Aku heran bagaimana dia bisa lebih banyak bicara dari biasanya. Kalau ini hari-hari normal, biasanya dia membuat lelucon, tetapi aku merasa ini berbeda, jadi aku bertanya, “Boleh aku tahu kenapa kau menyelamatkanku?”
Dia tersenyum, sekilas terlihat begitu tulus, tetapi auranya memancar begitu pilu, seolah dia tengah mengingat momen paling indah—tetapi juga menyedihkan. “Kau mau tahu sesuatu yang jahat? Aku bukan menyelamatkanmu.”
Aku tersinggung, tetapi berusaha menerima itu. “Lalu?”
“Aku menyelamatkan harapan.” Kali ini dia tersenyum, yang benar-benar ditujukan padaku. “Kau tahu, Forlan? Aku kesepian. Aku seperti dilahirkan menjadi petarung garis depan, yang hanya diprogram untuk menyelamatkan apa yang harus kuselamatkan, bertarung untuk semua yang harus kubela, dan melindungi sebanyak yang harus kulindungi. Aku tidak sempat memikirkan semua yang dirasakan orang-orang.

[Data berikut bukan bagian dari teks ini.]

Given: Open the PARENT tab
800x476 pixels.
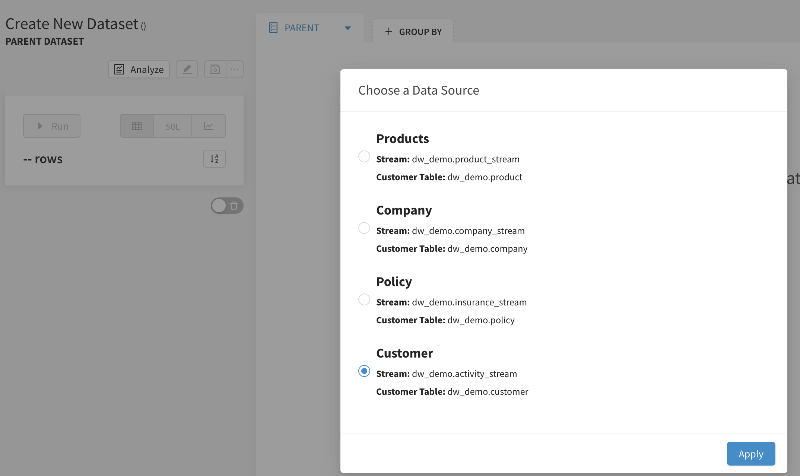Looking at the screenshot, I should coord(302,28).
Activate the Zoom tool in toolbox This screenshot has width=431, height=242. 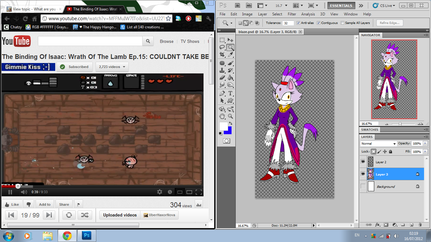(230, 116)
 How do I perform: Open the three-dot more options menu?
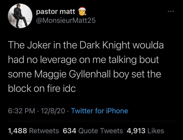click(x=171, y=12)
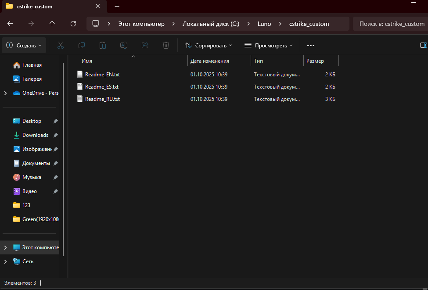Go up one folder level

click(x=52, y=24)
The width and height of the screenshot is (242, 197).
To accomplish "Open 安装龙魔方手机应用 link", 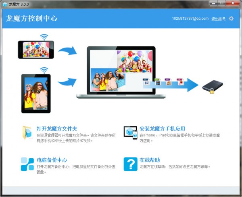I will point(163,129).
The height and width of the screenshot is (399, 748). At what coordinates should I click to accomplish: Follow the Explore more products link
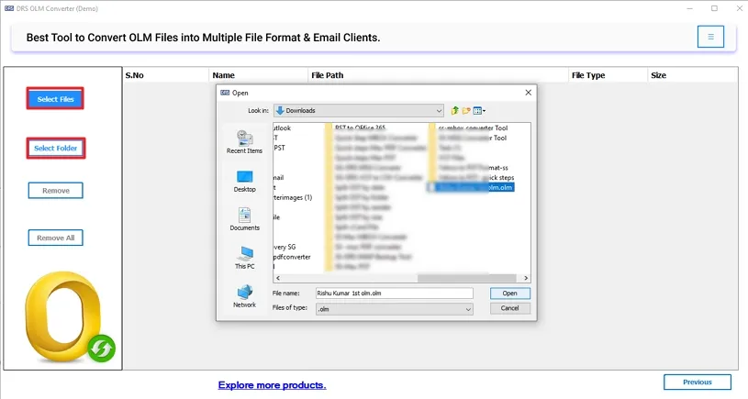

Sesuatu seperti memiliki orang yang kusayangi, menggantung harapan pada orang-orang yang ingin memilikiku—aku tidak pernah merasakan itu.”
Aku ingin membalas, tetapi entah bagaimana benakku melarang. Barangkali aku berusaha mengenyahkan keheranan seolah dia seperti nenek-nenek yang sudah hidup puluhan tahun—memiliki penyesalan teramat dalam sampai dikutuk menjadi anak kecil yang bisa mengulang kehidupannya.
“Aku bukan harapan,” kataku.
“Bukan kau yang berhak memutuskan, tapi aku.”
“Itu tidak masuk akal.”
“Saat aku melihatmu,” kenangnya, “aku merasa sudah melakukan kesalahan besar. Aku tidak yakin siapa yang harus kubela. Aku tidak yakin kenapa aku sudah mengorbankan banyak hal. Dan kupikir aku muak melihat orang-orang idiot seperti menguasai tempat yang harusnya penuh cahaya. Jadi, aku menyelamatkanmu, yang aku tahu kau juga akan memberiku sebanyak yang kumau.”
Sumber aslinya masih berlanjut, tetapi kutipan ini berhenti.